Stored data entries:
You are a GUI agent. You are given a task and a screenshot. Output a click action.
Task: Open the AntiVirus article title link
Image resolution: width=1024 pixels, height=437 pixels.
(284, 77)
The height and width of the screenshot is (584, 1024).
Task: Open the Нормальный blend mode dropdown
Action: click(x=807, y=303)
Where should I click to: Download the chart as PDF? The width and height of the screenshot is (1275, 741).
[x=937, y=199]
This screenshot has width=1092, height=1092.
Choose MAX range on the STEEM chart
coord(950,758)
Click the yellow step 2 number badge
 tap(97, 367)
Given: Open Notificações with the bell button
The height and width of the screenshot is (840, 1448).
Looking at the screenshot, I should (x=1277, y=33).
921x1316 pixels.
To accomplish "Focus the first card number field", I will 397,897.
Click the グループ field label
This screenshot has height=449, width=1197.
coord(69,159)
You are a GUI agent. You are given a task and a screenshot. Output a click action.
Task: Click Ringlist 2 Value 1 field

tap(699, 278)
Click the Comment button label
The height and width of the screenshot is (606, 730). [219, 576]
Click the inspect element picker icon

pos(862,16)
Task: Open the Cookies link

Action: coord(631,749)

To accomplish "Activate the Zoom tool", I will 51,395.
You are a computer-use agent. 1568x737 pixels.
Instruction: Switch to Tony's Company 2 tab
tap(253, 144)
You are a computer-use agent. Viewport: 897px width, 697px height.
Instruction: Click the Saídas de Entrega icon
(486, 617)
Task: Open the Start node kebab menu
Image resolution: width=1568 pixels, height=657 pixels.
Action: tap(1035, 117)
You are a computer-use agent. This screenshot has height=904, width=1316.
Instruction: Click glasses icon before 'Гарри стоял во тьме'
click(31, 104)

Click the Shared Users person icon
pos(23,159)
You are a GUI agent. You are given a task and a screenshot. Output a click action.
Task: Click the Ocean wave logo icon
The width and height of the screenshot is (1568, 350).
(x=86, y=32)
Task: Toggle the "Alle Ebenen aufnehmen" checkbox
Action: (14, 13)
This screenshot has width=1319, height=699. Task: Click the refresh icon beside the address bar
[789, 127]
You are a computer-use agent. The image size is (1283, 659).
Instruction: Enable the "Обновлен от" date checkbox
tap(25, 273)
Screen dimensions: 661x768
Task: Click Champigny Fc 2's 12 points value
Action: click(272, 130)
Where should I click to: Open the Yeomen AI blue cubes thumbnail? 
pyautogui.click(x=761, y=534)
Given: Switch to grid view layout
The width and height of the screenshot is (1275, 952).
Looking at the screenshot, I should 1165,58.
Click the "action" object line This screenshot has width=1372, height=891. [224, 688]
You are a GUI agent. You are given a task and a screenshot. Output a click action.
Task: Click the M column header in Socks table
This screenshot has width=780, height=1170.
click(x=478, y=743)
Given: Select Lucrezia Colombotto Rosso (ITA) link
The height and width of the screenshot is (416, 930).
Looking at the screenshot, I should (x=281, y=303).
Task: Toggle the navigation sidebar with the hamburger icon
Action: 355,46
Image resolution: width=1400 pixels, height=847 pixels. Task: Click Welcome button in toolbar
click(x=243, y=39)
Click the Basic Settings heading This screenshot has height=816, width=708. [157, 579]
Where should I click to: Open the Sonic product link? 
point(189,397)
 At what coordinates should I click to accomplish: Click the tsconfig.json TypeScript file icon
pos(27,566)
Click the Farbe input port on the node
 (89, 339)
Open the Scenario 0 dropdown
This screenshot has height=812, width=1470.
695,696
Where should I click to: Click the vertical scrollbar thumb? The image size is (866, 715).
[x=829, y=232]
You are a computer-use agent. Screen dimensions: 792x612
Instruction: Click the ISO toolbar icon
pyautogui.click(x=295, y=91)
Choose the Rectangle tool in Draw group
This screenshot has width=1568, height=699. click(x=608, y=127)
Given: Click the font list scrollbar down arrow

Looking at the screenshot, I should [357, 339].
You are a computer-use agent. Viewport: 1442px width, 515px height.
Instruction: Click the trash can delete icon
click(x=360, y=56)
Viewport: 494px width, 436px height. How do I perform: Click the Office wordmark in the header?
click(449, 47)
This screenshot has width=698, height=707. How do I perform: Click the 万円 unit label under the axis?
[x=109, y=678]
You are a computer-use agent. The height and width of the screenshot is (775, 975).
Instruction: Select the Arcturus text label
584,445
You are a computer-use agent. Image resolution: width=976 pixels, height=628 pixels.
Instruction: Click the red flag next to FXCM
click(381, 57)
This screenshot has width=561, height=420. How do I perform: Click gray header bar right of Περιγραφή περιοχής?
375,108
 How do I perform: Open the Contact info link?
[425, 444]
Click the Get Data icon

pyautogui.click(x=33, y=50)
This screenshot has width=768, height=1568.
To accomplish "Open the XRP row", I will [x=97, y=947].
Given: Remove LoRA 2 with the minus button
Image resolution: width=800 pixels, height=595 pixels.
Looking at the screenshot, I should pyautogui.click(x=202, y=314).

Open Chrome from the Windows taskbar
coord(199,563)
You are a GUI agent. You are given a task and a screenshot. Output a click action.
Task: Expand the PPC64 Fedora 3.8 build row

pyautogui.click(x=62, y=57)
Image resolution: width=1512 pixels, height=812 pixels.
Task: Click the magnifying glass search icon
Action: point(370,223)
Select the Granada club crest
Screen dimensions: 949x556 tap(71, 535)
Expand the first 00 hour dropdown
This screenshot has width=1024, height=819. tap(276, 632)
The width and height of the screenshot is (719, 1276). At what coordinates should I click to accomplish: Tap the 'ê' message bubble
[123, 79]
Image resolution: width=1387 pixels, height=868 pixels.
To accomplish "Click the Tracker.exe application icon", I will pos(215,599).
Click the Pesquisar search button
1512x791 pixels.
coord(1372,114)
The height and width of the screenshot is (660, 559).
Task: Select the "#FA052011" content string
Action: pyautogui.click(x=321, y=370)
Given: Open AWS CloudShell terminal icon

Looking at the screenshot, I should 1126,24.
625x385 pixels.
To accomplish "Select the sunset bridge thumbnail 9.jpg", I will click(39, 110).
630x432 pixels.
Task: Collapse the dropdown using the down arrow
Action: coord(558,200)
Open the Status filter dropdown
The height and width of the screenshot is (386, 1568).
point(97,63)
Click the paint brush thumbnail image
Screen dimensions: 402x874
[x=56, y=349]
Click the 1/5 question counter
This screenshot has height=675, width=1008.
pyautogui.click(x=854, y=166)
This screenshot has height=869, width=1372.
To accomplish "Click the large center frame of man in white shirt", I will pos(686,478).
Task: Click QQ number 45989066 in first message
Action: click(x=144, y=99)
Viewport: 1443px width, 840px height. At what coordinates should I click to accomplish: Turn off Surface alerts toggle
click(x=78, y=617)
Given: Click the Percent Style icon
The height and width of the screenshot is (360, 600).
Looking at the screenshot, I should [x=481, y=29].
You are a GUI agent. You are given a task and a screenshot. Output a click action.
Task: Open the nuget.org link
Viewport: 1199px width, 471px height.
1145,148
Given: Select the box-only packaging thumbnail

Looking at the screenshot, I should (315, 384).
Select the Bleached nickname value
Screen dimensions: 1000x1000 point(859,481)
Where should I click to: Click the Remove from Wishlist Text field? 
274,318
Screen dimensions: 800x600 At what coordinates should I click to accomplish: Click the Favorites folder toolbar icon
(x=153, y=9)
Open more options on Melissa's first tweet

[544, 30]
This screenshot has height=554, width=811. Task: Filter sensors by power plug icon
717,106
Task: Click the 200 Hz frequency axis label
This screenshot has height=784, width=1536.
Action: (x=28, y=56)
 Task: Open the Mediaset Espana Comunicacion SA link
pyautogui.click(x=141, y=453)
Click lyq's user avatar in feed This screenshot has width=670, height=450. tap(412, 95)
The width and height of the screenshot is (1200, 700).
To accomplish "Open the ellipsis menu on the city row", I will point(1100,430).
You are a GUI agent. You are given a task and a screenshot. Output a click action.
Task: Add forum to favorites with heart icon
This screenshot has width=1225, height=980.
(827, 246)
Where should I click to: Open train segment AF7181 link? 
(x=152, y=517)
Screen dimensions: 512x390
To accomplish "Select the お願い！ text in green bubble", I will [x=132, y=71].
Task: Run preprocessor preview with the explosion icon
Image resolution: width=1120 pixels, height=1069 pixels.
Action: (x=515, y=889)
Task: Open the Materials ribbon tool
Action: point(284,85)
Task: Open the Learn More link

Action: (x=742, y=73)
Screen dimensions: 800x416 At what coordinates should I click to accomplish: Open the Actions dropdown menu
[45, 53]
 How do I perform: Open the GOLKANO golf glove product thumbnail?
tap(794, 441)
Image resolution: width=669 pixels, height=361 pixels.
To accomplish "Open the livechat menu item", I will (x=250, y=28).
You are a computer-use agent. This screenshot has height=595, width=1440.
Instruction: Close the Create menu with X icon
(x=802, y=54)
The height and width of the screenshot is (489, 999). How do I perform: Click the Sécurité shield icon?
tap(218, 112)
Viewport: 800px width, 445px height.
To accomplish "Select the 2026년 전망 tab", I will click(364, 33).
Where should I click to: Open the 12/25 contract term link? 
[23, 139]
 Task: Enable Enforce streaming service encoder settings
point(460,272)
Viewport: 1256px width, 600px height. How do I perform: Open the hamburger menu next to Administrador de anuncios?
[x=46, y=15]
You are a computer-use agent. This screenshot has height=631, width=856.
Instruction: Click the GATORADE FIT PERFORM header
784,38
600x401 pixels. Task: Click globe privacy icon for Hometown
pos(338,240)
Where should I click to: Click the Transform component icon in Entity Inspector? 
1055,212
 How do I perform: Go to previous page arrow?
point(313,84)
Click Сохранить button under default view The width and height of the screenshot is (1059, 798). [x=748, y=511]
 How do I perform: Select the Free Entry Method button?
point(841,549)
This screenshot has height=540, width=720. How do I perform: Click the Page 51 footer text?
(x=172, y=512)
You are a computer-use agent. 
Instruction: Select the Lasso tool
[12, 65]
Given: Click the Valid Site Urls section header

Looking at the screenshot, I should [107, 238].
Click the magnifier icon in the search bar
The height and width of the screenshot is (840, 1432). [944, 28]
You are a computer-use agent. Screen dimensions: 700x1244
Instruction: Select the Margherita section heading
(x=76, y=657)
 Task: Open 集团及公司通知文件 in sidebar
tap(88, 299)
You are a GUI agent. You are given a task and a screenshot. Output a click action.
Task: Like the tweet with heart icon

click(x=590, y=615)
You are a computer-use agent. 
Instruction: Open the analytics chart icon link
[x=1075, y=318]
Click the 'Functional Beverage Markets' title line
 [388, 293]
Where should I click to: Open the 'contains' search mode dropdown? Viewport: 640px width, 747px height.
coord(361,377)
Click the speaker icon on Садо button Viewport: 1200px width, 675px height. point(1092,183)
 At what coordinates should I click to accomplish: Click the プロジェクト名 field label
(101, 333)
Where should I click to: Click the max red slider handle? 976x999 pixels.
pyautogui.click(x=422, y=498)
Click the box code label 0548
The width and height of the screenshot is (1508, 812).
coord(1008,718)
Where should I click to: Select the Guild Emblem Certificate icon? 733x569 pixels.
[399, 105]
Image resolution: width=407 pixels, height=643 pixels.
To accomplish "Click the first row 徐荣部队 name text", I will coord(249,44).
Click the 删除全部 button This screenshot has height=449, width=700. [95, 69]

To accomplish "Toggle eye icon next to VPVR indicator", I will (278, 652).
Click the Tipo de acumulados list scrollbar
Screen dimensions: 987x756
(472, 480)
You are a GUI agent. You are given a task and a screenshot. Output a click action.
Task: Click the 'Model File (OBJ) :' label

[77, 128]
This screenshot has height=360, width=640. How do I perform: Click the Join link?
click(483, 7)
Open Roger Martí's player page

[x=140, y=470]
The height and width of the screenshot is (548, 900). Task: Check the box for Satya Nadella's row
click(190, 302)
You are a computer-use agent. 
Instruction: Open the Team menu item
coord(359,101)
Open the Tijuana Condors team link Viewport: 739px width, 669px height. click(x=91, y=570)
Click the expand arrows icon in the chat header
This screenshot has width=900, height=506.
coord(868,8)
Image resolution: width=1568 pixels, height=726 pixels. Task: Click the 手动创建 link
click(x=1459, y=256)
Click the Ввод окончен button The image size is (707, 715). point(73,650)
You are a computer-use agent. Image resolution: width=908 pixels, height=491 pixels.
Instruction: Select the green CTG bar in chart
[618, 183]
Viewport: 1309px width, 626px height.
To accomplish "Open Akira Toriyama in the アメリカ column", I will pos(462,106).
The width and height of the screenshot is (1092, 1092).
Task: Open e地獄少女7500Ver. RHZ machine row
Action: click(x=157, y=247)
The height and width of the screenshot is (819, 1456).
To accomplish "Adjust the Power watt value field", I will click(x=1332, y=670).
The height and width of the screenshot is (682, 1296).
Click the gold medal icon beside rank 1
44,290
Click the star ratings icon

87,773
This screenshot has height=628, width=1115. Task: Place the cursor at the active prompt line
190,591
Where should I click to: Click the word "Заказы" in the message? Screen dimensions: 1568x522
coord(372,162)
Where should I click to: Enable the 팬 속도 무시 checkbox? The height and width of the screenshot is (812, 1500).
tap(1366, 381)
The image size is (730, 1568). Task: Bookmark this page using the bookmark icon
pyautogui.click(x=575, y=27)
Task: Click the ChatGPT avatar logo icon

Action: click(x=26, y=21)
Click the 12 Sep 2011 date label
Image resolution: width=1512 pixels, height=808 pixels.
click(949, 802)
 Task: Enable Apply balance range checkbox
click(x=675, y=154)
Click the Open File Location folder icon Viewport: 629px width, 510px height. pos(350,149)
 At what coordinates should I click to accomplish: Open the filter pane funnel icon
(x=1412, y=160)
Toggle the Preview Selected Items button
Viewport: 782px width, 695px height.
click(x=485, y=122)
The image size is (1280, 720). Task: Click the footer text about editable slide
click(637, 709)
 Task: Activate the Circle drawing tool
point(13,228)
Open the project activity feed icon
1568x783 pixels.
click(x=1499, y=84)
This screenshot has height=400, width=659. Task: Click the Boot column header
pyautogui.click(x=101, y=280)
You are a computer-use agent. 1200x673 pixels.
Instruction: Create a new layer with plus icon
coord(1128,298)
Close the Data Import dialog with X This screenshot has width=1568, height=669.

Exercise prompt ▸
Give back, word for word, only the lines from the one containing "Open the project activity feed icon" through the closing line of the entries.

Response to this exercise ▸
Open the project activity feed icon
1568x783 pixels.
click(x=1499, y=84)
This screenshot has height=400, width=659. Task: Click the Boot column header
pyautogui.click(x=101, y=280)
You are a computer-use agent. 1200x673 pixels.
Instruction: Create a new layer with plus icon
coord(1128,298)
Close the Data Import dialog with X This screenshot has width=1568, height=669.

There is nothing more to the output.